[Directions] Set down exactly, and only, the lines from the one with "Write a review [button] (921, 1569)" to the final line of the entries, both included.

(Collected data)
::::::::::

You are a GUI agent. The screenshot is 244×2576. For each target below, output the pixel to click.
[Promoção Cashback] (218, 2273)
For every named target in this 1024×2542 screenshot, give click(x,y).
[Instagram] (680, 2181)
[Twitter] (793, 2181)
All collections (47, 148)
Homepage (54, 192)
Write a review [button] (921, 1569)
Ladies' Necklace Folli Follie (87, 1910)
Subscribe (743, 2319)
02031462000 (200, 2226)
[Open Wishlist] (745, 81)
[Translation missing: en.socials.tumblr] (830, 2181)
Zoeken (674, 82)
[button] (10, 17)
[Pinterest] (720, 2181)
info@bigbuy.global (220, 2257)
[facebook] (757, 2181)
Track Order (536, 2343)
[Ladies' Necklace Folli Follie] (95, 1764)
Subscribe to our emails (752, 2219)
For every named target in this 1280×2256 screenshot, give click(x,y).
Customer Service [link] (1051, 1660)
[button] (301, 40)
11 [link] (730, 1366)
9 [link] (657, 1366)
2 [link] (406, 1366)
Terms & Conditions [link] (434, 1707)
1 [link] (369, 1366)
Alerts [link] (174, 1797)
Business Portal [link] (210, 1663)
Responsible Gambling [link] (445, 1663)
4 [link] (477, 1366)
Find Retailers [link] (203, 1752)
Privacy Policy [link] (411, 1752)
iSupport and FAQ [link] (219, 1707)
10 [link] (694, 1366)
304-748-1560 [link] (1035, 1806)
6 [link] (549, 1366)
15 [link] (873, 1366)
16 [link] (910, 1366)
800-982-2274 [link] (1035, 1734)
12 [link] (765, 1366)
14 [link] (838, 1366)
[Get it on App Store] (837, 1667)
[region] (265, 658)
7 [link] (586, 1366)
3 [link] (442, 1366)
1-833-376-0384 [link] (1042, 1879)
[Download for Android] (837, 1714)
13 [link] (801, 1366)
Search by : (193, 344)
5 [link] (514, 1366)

::::::::::

[Answer to the problem]
Write a review [button] (921, 1569)
Ladies' Necklace Folli Follie (87, 1910)
Subscribe (743, 2319)
02031462000 (200, 2226)
[Open Wishlist] (745, 81)
[Translation missing: en.socials.tumblr] (830, 2181)
Zoeken (674, 82)
[button] (10, 17)
[Pinterest] (720, 2181)
info@bigbuy.global (220, 2257)
[facebook] (757, 2181)
Track Order (536, 2343)
[Ladies' Necklace Folli Follie] (95, 1764)
Subscribe to our emails (752, 2219)
For every named target in this 1280×2256 screenshot, give click(x,y).
Customer Service [link] (1051, 1660)
[button] (301, 40)
11 [link] (730, 1366)
9 [link] (657, 1366)
2 [link] (406, 1366)
Terms & Conditions [link] (434, 1707)
1 [link] (369, 1366)
Alerts [link] (174, 1797)
Business Portal [link] (210, 1663)
Responsible Gambling [link] (445, 1663)
4 [link] (477, 1366)
Find Retailers [link] (203, 1752)
Privacy Policy [link] (411, 1752)
iSupport and FAQ [link] (219, 1707)
10 [link] (694, 1366)
304-748-1560 [link] (1035, 1806)
6 [link] (549, 1366)
15 [link] (873, 1366)
16 [link] (910, 1366)
800-982-2274 [link] (1035, 1734)
12 [link] (765, 1366)
14 [link] (838, 1366)
[Get it on App Store] (837, 1667)
[region] (265, 658)
7 [link] (586, 1366)
3 [link] (442, 1366)
1-833-376-0384 [link] (1042, 1879)
[Download for Android] (837, 1714)
13 [link] (801, 1366)
Search by : (193, 344)
5 [link] (514, 1366)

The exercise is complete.